> [KUTIPAN TEKS]:
Muhammad Zaini secara terbuka menyatakan kesiapannya untuk dieksekusi tembak mati bila terlibat dalam tindak korupsi. Klaim ini membuatnya menjadi salah satu politikus yang menonjol di tengah kampanye Pemilihan Umum. Sebagian orang mungkin merasa terkejut, sementara yang lain mungkin menyambut positif sebagai bentuk komitmen anti-korupsi yang keras.
Zaini menegaskan bahwa keseriusannya dalam memperjuangkan memberantas korupsi adalah nyata. Dia menyatakan bahwa janji tersebut telah dibicarakan dengan pihak keluarga dan mendapatkan persetujuan sepenuhnya. Namun, pertanyaan muncul, apakah ini hanya sekadar retorika politik atau benar-benar merupakan komitmen nyata untuk memberantas korupsi?

> [TUJUAN LATIHAN]: Lanjutkan kutipan di atas tentang kesiapan Muhammad Zaini ditembak mati jika terlibat korupsi, mulai dari sesudah kalimat terakhirnya.

> [DATA DITAMPILKAN]:

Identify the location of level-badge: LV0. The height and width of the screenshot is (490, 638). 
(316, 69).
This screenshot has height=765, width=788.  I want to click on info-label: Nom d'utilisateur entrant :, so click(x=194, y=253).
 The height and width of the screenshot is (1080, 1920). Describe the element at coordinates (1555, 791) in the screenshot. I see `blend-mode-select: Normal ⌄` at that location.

> [JAWABAN TERTULIS]:
Tidak hanya itu, Zaini juga berjanji untuk memberikan 90 persen dari gajinya dan semua tunjangan bagi umat. Menurutnya, perjanjian ini sudah tertuang dan ditandatangani di notaris. Namun, pertanyaan etis muncul apakah seorang Caleg memiliki wewenang untuk sepenuhnya menentukan penggunaan gajinya tanpa pertanggungjawaban yang jelas kepada lembaga atau aturan yang berlaku.
Sampai saat ini, baru lima dari sembilan kabupaten dan kota di Bali yang telah dibuatkan surat perjanjian oleh notaris. Ini menciptakan tanda tanya mengenai keterlaksanaan janji politik Zaini jika terpilih menjadi anggota dewan. Bagaimana mungkin janji tersebut akan diwujudkan dengan efektif, dan apakah hal ini hanya strategi kampanye belaka?
Baliho tersebut juga menampilkan dua Caleg lainnya yang tidak mengikuti visi siap ditembak mati bila terlibat korupsi. Mereka disebut hanya ikut nebeng di baliho tersebut. Ini menunjukkan perbedaan pendekatan dan pandangan di antara calon legislator, menimbulkan pertanyaan apakah janji tersebut akan memberikan keuntungan elektoral atau justru sebaliknya.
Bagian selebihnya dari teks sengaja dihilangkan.